DIRECTIONS | Extract every line of the items below that contains the string "your", matching case exactly.

RECORDS FOR PROCESSING |
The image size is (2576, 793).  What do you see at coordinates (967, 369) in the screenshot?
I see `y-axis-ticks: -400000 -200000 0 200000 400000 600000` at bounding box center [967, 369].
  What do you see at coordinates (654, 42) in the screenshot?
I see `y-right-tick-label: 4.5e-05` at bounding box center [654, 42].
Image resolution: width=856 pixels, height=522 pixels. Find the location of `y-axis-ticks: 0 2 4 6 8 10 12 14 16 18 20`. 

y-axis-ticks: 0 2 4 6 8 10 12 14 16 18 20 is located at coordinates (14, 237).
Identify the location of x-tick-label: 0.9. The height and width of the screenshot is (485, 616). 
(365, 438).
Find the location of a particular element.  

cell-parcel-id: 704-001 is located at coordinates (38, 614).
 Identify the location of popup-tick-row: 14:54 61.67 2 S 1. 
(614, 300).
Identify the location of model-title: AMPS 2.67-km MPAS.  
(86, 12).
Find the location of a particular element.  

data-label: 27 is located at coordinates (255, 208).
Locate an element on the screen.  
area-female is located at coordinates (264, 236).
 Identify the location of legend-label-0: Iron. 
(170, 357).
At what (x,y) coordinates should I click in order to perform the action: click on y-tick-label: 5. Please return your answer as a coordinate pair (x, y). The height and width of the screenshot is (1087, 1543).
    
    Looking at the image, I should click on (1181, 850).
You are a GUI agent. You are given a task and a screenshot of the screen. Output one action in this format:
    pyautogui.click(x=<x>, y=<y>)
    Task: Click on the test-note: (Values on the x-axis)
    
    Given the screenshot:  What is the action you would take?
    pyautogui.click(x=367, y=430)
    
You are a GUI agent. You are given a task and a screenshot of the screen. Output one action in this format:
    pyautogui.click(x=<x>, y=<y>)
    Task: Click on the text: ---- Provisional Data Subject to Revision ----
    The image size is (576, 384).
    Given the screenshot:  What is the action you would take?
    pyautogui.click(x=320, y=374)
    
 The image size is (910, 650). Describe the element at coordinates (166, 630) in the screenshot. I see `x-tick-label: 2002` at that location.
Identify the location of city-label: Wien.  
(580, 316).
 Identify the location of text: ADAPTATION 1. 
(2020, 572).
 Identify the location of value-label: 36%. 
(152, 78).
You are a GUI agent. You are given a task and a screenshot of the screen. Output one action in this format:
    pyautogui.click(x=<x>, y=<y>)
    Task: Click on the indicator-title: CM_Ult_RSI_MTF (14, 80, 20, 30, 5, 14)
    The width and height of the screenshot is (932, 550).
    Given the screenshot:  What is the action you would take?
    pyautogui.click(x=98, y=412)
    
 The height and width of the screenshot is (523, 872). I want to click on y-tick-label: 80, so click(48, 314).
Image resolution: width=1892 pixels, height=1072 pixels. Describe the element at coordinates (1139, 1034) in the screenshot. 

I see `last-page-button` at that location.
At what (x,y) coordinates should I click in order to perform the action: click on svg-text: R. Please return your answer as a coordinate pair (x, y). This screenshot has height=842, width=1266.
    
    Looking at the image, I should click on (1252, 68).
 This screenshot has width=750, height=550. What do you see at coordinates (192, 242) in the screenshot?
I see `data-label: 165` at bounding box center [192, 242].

TASK RESPONSE |
At what (x,y) coordinates should I click in order to perform the action: click on y-tick-label: 5. Please return your answer as a coordinate pair (x, y). The height and width of the screenshot is (1087, 1543).
At what (x,y) coordinates should I click in order to perform the action: click on svg-text: R. Please return your answer as a coordinate pair (x, y). This screenshot has height=842, width=1266.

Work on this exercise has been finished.